Another example, people use the optical theorem all the time, where we calculate a probability for a real process as an amplitude for an impossible process. Here again, you'd better not take the Feynman diagram as a real process !

My first example was rather extraordinary event, my second example is rather trivial. My remark applies possibly only at an elementary level. Let me go back to the tree level amplitude for electron-positron scattering. As explained by John Baez
attraction in the one photon exchange stems from the interference term with nothing happening ! So if you ask very basic questions about interpretations of Feynman diagrams, you sometimes should expect complicated answers.

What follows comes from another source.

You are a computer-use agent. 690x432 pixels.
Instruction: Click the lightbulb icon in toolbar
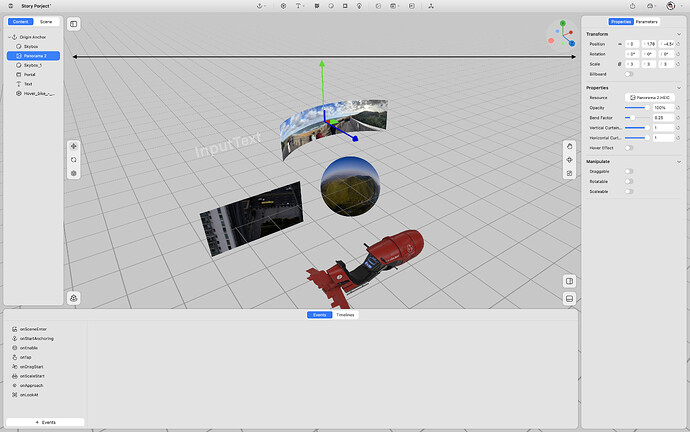point(359,6)
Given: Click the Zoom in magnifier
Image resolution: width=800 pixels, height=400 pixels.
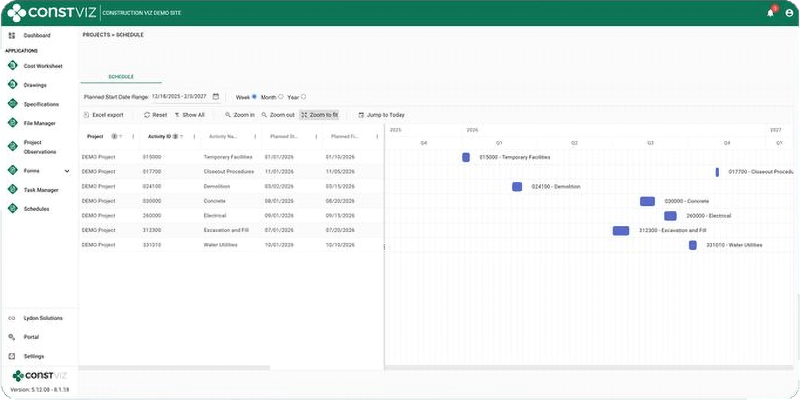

 Blog Entries: 30 If I understood the following paper correctly, they are searching for the decay of a free neutron that does not involve the W boson. Is that correct? http://arxiv.org/abs/0710.1389 Comparison of two experiments on radiative neutron decay Authors: R. U. Khafizov, S. V. Tolokonnikov, V. A. Solovei, M. R. Kolhidashvili (Submitted on 6 Oct 2007) First, the results from the first experiment aiming to observe the as yet undiscovered radiative decay mode of the free neutron are reported. Although the experiment could not be performed under ideal conditions, the data collected still allowed one to deduce the B.R. = (3.2±1.6) · 10-3 (99.7 % C.L.) for the branching ratio of radiative neutron decay in the gamma energy region greater than 35 keV. This value is in agreement with the theoretical prediction based on the standard model of weak interactions. Secondly, the average B.R. value we obtained deviates from the standard model, but because of the presence of a significant error (50%) we cannot make any definite conclusions. Taking into account the fact that the experimental conditions can still be significantly optimized, an e-p coincidence count rate of 5-10 events per second is within reach. Together with the standard model prediction for the branching ratio of this decay mode, this would correspond to a triple e-p-γ coincidence rate of several events per 100 seconds. This can easily be observed with the current experimental set-up, which is now being optimized with a view to performing such an experiment. The aim of that experiment will then not only be to establish the existence of radiative neutron beta decay, but also to study B.R. in more detail. This, in turn, would allow to discover the deviation from standard electroweak theory. According to our estimates, we will be able to make more definite conclusions about deviation from the standard electroweak theory at the precision level of less than 10%.

 Quote by jal If I understood the following paper correctly, they are searching for the decay of a free neutron that does not involve the W boson. Is that correct? ...
Doesn't look like it to me. They are searching for neutron $$\beta$$decays in which a photon is radiated,
$$n \to p + e + \overline{\nu} + \gamma.$$
They compare their results with "the theoretical prediction based on the standard model of weak interactions", which of course involves the W boson.

 Thanks Humanino for the answer. Still, I have a problem relative to the interpretation. I know the use of feynman diagrams to calculate cross-sections and it is of course a matter of precision to stop at a certain level in the development. But, why can't we say that the real process involves all the different possibilities ? or .. paths to use another term ? thanks.

 Quote by daschaich Doesn't look like it to me. They are searching for neutron $$\beta$$decays in which a photon is radiated, $$n \to p + e + \overline{\nu} + \gamma.$$ They compare their results with "the theoretical prediction based on the standard model of weak interactions", which of course involves the W boson.
Hello daschaich, where does that $$\gamma$$ come from ???